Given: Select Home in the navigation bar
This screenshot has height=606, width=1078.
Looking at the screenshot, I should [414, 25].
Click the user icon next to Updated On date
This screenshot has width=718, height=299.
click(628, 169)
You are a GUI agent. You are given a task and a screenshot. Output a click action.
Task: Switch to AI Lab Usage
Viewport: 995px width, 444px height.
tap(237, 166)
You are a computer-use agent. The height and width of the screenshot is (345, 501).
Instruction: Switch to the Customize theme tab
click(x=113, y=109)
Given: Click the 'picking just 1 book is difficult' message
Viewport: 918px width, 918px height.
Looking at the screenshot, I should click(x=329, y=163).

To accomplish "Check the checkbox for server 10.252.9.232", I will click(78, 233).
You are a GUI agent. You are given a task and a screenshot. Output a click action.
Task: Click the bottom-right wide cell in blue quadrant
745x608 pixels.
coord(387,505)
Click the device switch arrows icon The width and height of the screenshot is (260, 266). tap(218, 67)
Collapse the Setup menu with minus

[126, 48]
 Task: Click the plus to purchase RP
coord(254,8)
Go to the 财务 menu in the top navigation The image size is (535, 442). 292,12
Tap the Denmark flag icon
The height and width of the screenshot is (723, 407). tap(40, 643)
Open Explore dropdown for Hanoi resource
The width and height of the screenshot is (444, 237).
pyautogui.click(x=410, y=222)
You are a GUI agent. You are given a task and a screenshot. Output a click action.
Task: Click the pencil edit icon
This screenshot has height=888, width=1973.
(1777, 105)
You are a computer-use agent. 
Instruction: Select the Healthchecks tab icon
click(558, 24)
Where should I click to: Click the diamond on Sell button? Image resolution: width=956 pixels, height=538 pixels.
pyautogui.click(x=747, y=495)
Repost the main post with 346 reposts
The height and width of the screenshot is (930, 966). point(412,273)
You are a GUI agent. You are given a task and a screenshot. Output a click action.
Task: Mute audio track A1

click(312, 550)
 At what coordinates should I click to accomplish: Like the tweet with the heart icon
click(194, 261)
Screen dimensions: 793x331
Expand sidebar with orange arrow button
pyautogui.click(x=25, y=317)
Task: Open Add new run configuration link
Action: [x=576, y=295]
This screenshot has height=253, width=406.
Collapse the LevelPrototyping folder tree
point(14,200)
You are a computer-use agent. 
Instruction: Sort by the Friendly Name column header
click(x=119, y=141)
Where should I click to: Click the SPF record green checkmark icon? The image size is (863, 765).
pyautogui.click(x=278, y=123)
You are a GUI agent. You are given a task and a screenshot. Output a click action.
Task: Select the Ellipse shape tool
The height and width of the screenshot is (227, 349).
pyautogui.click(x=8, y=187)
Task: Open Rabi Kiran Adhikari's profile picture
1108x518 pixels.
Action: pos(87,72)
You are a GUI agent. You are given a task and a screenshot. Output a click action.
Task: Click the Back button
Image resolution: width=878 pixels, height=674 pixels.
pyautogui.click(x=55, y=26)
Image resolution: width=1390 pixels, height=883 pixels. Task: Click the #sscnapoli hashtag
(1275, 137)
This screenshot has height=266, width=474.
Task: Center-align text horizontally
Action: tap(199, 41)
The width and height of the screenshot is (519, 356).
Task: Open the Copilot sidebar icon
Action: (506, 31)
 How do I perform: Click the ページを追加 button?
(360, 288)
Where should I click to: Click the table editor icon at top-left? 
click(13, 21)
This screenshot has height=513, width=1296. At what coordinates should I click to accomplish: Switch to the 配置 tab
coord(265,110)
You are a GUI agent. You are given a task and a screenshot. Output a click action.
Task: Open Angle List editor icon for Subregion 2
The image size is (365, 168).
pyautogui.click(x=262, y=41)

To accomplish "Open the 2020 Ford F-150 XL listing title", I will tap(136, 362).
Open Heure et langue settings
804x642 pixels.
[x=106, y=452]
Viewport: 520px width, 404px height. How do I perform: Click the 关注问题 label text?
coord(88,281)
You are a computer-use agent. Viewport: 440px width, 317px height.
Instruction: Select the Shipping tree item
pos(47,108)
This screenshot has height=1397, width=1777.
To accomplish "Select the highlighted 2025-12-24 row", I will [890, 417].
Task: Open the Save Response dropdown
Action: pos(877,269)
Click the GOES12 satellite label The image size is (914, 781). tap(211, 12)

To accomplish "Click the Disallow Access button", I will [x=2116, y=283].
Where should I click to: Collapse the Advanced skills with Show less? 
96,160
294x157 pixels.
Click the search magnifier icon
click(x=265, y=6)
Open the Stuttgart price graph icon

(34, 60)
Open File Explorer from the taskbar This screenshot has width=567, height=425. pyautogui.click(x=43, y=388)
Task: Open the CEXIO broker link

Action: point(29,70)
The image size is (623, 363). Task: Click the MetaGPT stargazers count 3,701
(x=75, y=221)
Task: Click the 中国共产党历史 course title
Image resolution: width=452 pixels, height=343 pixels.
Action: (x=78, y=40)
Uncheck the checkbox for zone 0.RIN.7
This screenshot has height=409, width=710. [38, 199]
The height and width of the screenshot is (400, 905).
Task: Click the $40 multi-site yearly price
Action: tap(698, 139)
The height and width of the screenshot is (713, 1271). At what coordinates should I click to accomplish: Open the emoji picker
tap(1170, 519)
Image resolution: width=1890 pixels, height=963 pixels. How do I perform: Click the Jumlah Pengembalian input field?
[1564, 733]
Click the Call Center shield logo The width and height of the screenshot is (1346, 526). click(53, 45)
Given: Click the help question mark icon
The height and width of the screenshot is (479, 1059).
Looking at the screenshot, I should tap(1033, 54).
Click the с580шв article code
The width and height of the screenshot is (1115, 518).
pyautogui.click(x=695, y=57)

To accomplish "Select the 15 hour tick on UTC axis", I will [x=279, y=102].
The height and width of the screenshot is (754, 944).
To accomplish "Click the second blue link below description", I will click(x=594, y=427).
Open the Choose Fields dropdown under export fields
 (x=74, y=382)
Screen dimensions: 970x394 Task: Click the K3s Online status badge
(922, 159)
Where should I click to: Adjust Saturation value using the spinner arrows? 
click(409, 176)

[YOUR OBJECTIVE] Beginning with the line that has "The height and width of the screenshot is (227, 349)." and ending with the line that has "Task: Click the Back button", set down the lines above exactly and include no others.

[ANSWER TO THIS TASK]
The height and width of the screenshot is (227, 349).
pyautogui.click(x=8, y=187)
Task: Open Rabi Kiran Adhikari's profile picture
1108x518 pixels.
Action: pos(87,72)
You are a GUI agent. You are given a task and a screenshot. Output a click action.
Task: Click the Back button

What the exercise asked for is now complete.